• [What to do]:
Reproduce the rows below, swapping every occurrence of "icon" for "symbol" and leaving everything else unchanged.
☆ ☆ ☆ ☆ ☆ ☆ ☆
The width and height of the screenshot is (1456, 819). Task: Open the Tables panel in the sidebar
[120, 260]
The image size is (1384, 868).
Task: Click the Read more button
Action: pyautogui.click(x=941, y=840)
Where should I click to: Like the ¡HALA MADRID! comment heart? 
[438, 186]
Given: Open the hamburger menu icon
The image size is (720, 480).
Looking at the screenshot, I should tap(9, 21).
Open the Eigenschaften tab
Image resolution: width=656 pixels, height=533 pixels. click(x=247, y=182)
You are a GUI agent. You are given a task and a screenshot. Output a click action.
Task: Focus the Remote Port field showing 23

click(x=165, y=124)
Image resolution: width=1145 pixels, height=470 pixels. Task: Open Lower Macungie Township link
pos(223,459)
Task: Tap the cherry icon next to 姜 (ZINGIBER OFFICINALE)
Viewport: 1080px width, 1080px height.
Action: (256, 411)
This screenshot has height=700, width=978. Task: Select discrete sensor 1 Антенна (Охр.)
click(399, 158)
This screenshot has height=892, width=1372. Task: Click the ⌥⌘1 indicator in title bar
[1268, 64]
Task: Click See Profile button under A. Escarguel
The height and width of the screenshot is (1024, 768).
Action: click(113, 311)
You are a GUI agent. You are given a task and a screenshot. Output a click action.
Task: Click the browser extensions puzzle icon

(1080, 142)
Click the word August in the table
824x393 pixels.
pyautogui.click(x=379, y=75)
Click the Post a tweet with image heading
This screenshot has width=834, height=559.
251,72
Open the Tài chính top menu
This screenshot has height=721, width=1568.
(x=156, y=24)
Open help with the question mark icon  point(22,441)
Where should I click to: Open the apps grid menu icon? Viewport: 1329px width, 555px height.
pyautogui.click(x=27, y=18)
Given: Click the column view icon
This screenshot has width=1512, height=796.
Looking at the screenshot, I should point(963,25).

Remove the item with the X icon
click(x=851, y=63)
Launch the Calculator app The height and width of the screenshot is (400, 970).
☆ ☆ ☆ ☆ ☆ ☆ ☆
• [Task solution]:
The width and height of the screenshot is (1456, 819). Task: Open the Tables panel in the sidebar
[120, 260]
The image size is (1384, 868).
Task: Click the Read more button
Action: pyautogui.click(x=941, y=840)
Where should I click to: Like the ¡HALA MADRID! comment heart? 
[438, 186]
Given: Open the hamburger menu symbol
The image size is (720, 480).
Looking at the screenshot, I should tap(9, 21).
Open the Eigenschaften tab
Image resolution: width=656 pixels, height=533 pixels. click(x=247, y=182)
You are a GUI agent. You are given a task and a screenshot. Output a click action.
Task: Focus the Remote Port field showing 23

click(x=165, y=124)
Image resolution: width=1145 pixels, height=470 pixels. Task: Open Lower Macungie Township link
pos(223,459)
Task: Tap the cherry symbol next to 姜 (ZINGIBER OFFICINALE)
Viewport: 1080px width, 1080px height.
Action: (256, 411)
This screenshot has height=700, width=978. Task: Select discrete sensor 1 Антенна (Охр.)
click(399, 158)
This screenshot has height=892, width=1372. Task: Click the ⌥⌘1 indicator in title bar
[1268, 64]
Task: Click See Profile button under A. Escarguel
The height and width of the screenshot is (1024, 768).
Action: click(113, 311)
You are a GUI agent. You are given a task and a screenshot. Output a click action.
Task: Click the browser extensions puzzle symbol

(1080, 142)
Click the word August in the table
824x393 pixels.
pyautogui.click(x=379, y=75)
Click the Post a tweet with image heading
This screenshot has width=834, height=559.
251,72
Open the Tài chính top menu
This screenshot has height=721, width=1568.
(x=156, y=24)
Open help with the question mark symbol  point(22,441)
Where should I click to: Open the apps grid menu symbol? Viewport: 1329px width, 555px height.
pyautogui.click(x=27, y=18)
Given: Click the column view symbol
This screenshot has width=1512, height=796.
Looking at the screenshot, I should point(963,25).

Remove the item with the X symbol
click(x=851, y=63)
Launch the Calculator app The height and width of the screenshot is (400, 970).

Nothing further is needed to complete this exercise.